TASK DIRECTIONS. Begin with the line holding "Expand the Normas Regulamentadoras course row" and end with the last line of the records below. Set down exactly those lines and leave out every picture.

[Start of Attachment]

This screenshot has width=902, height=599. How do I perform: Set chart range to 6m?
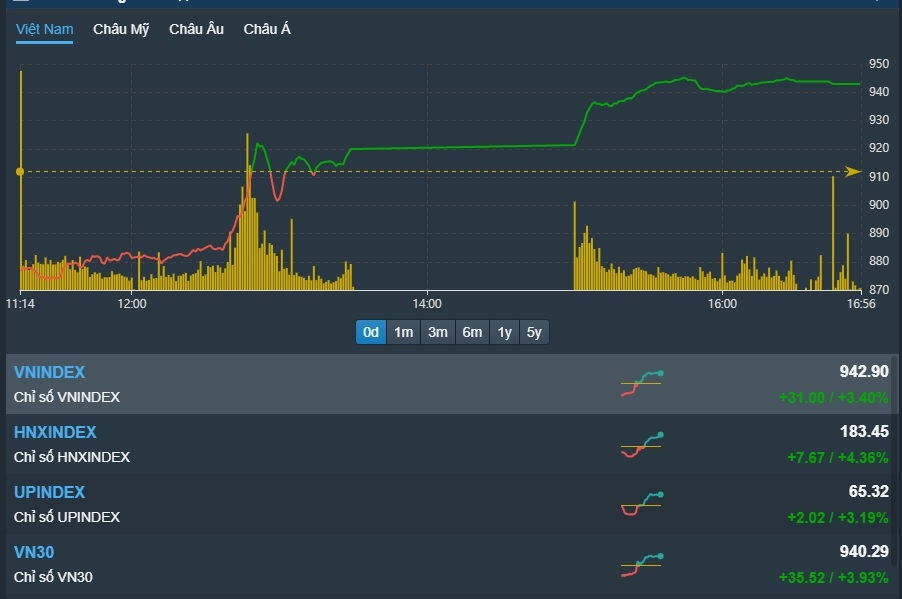tap(471, 332)
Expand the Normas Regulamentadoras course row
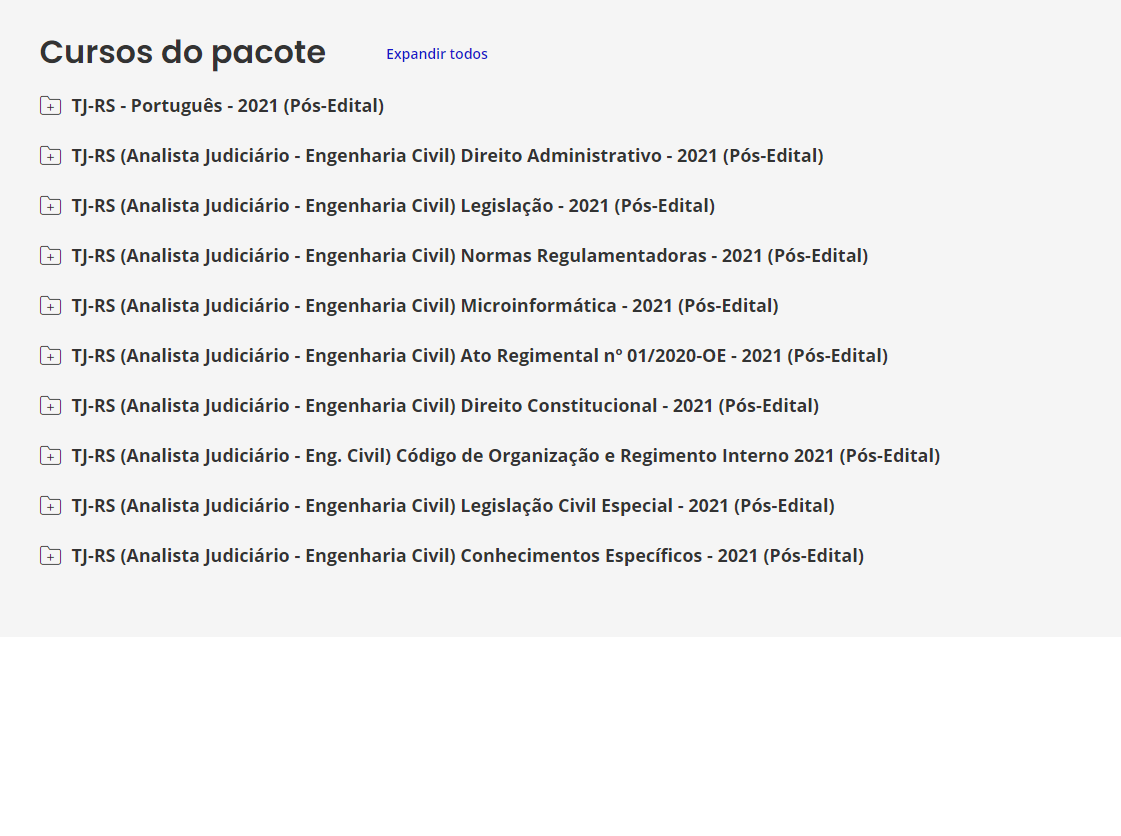The image size is (1121, 836). tap(469, 256)
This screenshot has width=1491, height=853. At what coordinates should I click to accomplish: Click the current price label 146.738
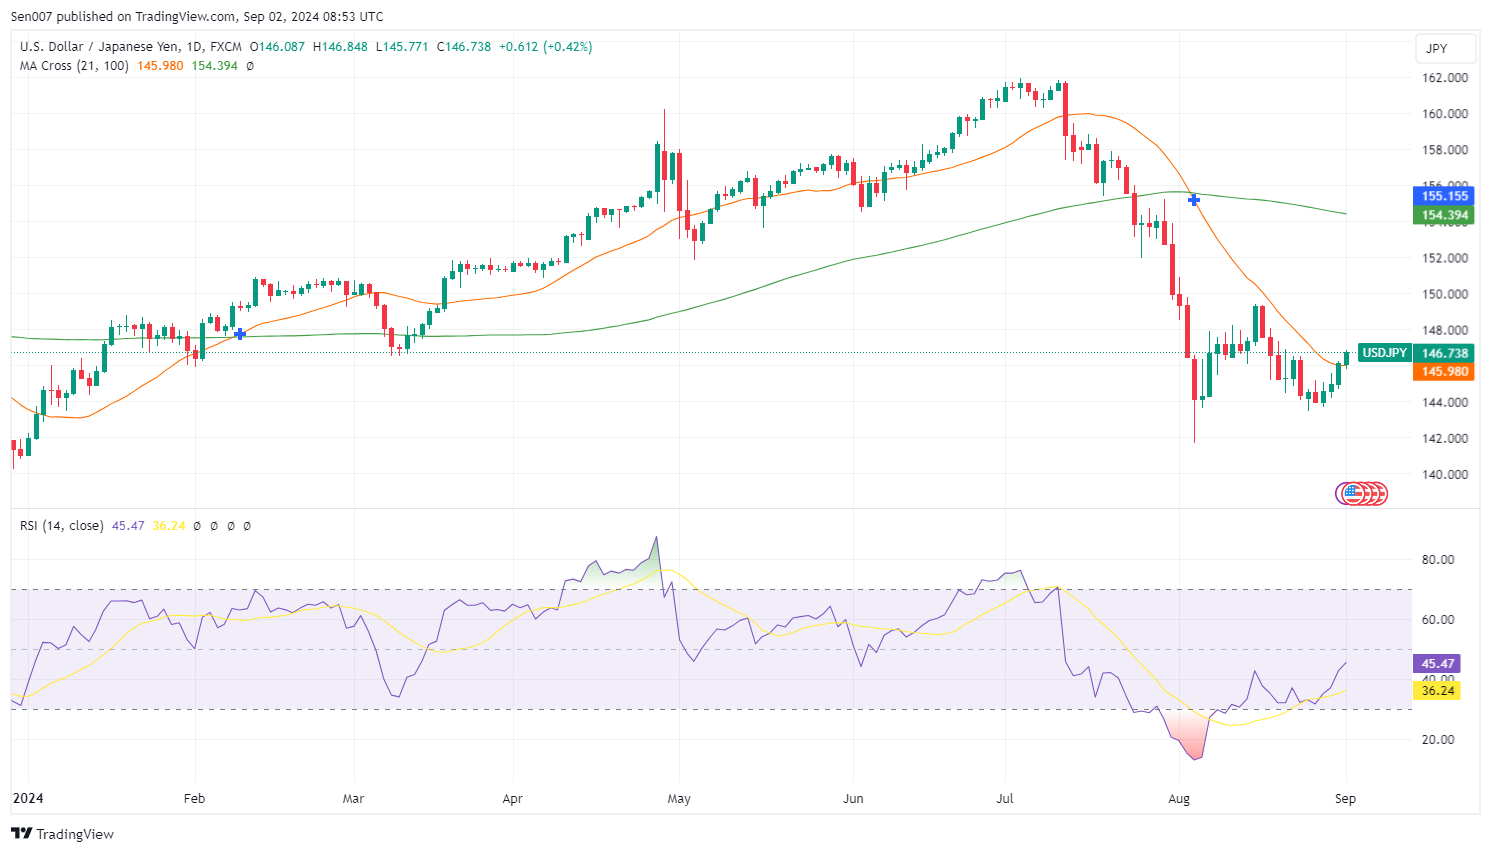point(1445,353)
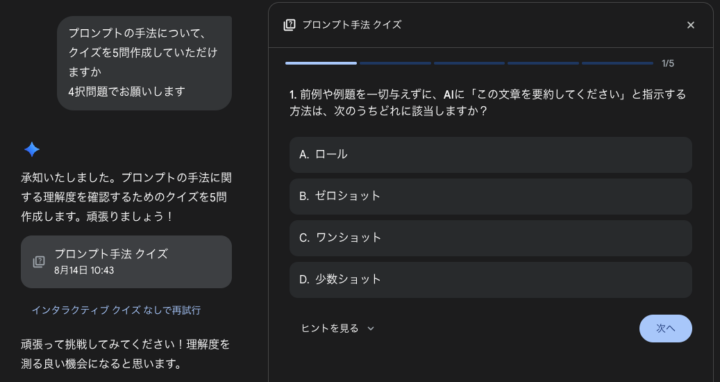Click the blue Gemini sparkle icon
Screen dimensions: 720x382
tap(32, 150)
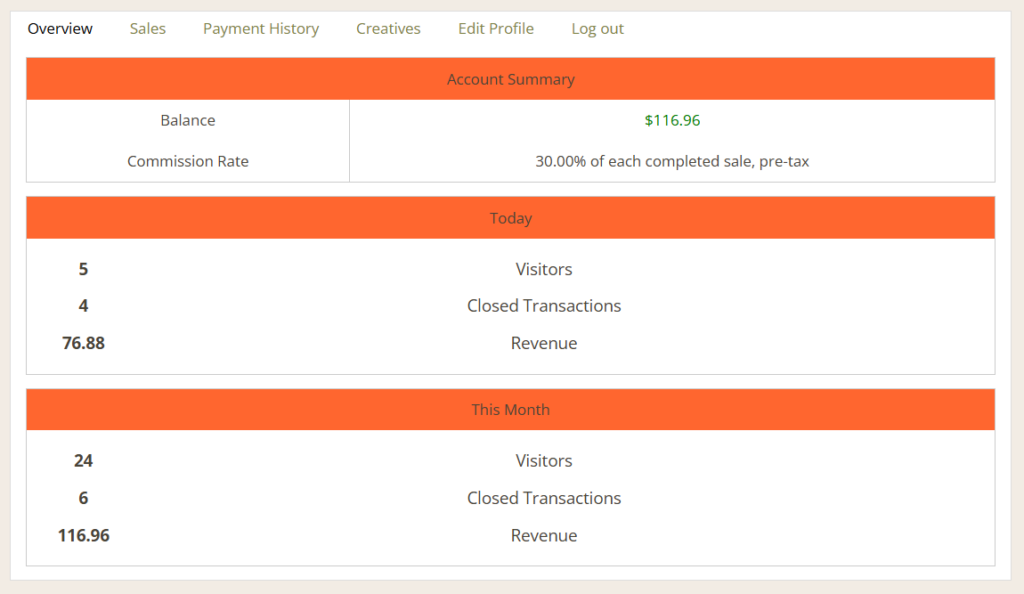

[End of Attachment]

SOLUTION FOR THIS EXERCISE.
Expand the Normas Regulamentadoras course row
The image size is (1121, 836). tap(469, 256)
This screenshot has width=1491, height=853. At what coordinates should I click to accomplish: Click the current price label 146.738
point(1445,353)
Click the blue Gemini sparkle icon
Screen dimensions: 720x382
tap(32, 150)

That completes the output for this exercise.